◆ Problem requirements
Copy out the listing below verbatim, from the line with "Where should I click to: Open the victoriametrics" up to and including the line with "Action: 98,204", and nothing else.

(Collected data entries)

◆ ◆ ◆

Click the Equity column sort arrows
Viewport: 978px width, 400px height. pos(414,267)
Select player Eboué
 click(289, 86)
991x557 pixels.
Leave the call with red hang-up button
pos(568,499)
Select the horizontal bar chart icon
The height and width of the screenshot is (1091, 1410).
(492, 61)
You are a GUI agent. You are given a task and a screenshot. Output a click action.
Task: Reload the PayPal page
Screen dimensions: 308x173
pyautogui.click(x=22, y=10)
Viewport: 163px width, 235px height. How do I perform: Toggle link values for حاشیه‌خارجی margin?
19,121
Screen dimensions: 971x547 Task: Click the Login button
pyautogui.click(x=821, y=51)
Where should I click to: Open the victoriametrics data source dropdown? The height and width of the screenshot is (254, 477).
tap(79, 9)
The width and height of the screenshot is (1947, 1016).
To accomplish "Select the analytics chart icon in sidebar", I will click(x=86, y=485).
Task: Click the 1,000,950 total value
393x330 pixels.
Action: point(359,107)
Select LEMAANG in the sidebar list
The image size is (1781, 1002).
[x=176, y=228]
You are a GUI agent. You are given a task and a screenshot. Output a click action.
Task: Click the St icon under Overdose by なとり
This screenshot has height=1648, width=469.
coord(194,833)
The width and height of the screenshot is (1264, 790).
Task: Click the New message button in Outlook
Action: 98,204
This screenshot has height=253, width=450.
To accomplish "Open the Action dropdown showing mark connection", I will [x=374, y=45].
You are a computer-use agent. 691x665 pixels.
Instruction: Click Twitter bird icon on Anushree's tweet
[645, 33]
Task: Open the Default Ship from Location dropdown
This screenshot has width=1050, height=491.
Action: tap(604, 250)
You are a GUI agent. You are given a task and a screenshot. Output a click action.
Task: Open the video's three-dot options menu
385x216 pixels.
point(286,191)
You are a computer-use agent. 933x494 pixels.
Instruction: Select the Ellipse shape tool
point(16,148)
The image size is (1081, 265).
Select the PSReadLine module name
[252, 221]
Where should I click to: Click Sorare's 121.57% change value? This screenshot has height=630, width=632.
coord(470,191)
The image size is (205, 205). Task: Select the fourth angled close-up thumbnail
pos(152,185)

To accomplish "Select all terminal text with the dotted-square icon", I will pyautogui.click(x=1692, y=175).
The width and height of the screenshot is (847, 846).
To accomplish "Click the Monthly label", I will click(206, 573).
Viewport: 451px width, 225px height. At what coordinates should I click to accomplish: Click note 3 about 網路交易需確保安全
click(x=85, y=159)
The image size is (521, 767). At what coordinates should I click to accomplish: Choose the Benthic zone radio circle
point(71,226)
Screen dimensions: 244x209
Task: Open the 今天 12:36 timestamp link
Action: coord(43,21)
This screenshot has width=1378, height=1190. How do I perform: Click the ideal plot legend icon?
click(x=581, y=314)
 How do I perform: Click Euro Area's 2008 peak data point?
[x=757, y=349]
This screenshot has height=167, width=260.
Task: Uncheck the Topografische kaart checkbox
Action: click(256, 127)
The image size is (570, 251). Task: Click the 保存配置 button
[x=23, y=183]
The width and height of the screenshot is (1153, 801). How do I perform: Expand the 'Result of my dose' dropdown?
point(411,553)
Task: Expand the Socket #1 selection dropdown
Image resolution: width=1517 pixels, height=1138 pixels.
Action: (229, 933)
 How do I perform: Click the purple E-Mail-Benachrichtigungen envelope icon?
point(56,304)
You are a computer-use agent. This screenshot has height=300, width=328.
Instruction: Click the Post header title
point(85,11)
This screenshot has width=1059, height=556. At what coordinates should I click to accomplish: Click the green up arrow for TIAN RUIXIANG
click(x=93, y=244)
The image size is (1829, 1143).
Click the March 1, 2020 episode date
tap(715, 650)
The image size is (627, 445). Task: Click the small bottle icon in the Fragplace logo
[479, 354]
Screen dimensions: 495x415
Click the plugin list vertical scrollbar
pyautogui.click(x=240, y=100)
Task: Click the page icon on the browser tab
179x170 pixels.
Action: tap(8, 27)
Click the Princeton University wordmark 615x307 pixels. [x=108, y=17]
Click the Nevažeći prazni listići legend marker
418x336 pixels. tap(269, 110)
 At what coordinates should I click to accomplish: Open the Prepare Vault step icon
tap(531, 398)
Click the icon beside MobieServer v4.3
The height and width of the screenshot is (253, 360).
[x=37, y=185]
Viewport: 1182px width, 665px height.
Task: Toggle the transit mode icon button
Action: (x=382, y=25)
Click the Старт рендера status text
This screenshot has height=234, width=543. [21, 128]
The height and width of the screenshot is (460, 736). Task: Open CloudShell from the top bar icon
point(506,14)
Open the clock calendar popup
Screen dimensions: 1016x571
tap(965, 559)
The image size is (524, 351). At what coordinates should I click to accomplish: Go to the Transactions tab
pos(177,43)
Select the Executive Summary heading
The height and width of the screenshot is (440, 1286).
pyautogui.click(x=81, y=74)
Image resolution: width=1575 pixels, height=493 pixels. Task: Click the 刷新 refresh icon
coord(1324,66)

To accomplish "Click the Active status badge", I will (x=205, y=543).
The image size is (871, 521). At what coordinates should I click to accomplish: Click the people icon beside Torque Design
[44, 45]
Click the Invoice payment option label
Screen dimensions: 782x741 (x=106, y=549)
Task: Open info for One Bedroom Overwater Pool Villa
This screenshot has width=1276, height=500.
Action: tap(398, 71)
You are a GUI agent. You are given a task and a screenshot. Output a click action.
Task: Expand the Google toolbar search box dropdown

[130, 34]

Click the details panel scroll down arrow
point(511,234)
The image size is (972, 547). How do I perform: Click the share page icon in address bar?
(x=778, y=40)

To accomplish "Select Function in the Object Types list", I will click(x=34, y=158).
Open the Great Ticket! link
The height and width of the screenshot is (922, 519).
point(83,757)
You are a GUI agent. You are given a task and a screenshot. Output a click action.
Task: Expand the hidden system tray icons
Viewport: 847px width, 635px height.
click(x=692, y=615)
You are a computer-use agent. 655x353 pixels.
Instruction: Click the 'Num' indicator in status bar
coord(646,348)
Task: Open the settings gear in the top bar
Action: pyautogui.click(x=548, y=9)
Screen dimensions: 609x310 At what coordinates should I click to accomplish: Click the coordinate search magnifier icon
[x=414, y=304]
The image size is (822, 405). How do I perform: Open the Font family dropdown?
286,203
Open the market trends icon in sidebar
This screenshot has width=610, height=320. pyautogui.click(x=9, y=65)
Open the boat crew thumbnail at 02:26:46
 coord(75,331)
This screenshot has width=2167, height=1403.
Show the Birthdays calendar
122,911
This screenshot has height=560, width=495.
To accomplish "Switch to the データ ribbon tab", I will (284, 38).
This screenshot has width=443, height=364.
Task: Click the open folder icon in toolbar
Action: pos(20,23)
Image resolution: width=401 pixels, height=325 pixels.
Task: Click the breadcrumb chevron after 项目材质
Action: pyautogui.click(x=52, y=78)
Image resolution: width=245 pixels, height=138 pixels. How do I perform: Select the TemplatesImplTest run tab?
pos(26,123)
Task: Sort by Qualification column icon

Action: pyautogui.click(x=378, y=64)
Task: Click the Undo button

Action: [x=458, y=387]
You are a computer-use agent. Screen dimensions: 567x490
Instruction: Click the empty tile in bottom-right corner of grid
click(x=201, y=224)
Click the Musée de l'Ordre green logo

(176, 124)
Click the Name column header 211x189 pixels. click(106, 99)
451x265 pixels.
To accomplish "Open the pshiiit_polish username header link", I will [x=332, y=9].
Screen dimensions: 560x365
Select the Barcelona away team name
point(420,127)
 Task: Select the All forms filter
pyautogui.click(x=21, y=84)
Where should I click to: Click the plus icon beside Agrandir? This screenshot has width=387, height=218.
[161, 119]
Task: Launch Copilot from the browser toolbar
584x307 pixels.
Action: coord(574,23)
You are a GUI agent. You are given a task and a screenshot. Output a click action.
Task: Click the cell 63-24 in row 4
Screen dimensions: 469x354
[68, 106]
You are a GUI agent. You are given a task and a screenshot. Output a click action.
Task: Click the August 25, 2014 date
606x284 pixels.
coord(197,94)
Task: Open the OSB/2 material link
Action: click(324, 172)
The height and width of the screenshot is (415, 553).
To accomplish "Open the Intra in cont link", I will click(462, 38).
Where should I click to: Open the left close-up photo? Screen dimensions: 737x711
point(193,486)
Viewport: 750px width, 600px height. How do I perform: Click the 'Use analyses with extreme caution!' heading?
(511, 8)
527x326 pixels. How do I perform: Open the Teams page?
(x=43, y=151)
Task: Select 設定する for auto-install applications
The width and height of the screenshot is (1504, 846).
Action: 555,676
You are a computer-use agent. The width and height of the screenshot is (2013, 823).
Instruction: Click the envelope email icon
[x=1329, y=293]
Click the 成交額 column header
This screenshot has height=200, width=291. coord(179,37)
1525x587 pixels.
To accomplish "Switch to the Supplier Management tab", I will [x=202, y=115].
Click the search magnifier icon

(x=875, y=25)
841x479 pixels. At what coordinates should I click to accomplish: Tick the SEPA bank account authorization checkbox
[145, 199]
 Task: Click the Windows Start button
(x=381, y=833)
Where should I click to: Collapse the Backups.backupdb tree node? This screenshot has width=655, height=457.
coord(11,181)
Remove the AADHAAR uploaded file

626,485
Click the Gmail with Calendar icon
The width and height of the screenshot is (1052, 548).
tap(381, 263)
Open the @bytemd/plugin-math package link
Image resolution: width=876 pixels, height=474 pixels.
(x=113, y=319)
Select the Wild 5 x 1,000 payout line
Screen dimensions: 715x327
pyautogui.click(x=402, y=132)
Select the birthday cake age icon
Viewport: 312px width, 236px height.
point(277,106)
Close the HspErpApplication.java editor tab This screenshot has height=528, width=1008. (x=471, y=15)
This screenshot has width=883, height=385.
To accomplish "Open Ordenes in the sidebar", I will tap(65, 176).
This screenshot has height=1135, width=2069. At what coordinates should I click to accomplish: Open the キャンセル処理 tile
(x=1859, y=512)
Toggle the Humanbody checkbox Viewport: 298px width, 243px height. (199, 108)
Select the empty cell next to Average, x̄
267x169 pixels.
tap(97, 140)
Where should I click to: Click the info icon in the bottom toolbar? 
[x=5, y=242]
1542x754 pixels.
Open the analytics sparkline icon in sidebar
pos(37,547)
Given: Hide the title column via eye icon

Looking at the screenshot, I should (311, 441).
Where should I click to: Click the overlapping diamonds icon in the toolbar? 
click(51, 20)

◆ ◆ ◆

◆ Result below
Where should I click to: Open the victoriametrics data source dropdown? The height and width of the screenshot is (254, 477).
tap(79, 9)
The width and height of the screenshot is (1947, 1016).
To accomplish "Select the analytics chart icon in sidebar", I will click(x=86, y=485).
Task: Click the 1,000,950 total value
393x330 pixels.
Action: point(359,107)
Select LEMAANG in the sidebar list
The image size is (1781, 1002).
[x=176, y=228]
You are a GUI agent. You are given a task and a screenshot. Output a click action.
Task: Click the St icon under Overdose by なとり
This screenshot has height=1648, width=469.
coord(194,833)
The width and height of the screenshot is (1264, 790).
Task: Click the New message button in Outlook
Action: 98,204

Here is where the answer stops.